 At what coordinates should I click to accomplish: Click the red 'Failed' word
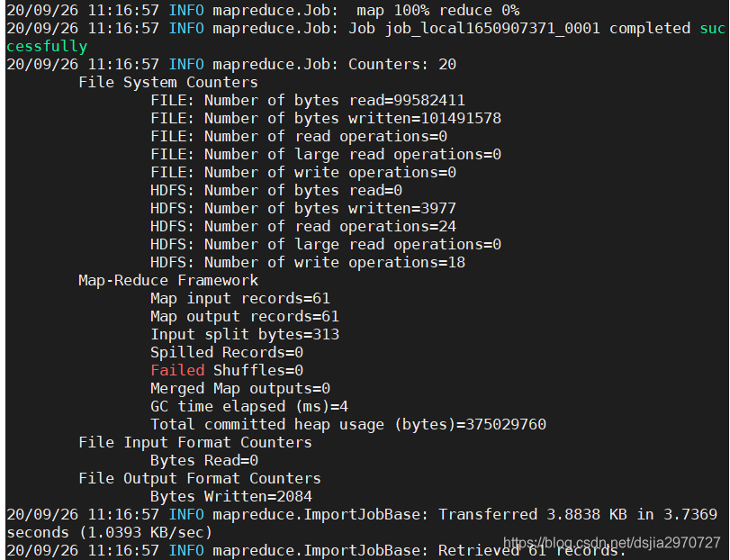(x=177, y=371)
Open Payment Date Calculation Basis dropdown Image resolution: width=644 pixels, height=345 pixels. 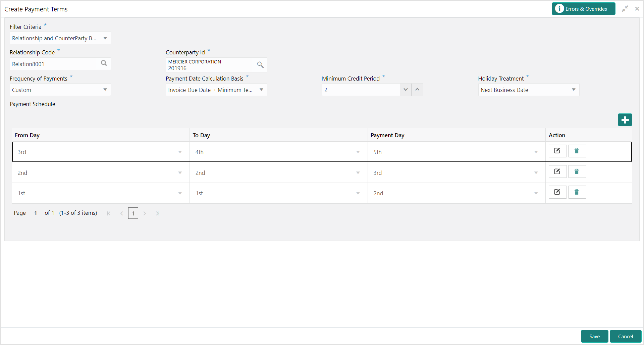(216, 90)
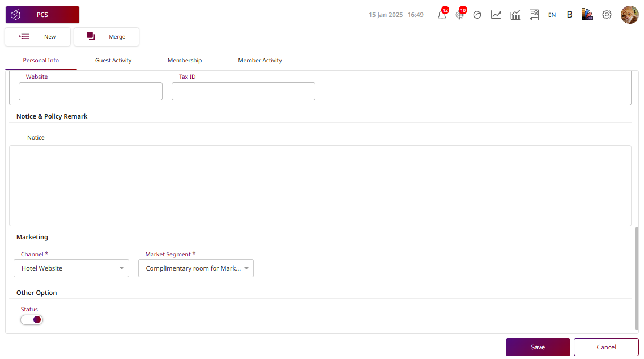
Task: Click the certificate document icon
Action: pos(534,15)
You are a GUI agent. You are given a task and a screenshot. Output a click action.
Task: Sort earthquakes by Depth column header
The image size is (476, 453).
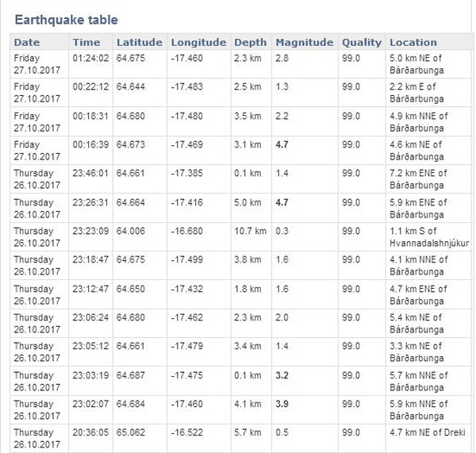[249, 42]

——————————

> **EXERCISE DIRECTIONS**:
Output nothing except the lines from the one containing "Task: Sort earthquakes by Depth column header" through the final line of the entries, repeated exactly and free of pictures.

> **ANSWER TO THIS TASK**:
Task: Sort earthquakes by Depth column header
The image size is (476, 453).
[249, 42]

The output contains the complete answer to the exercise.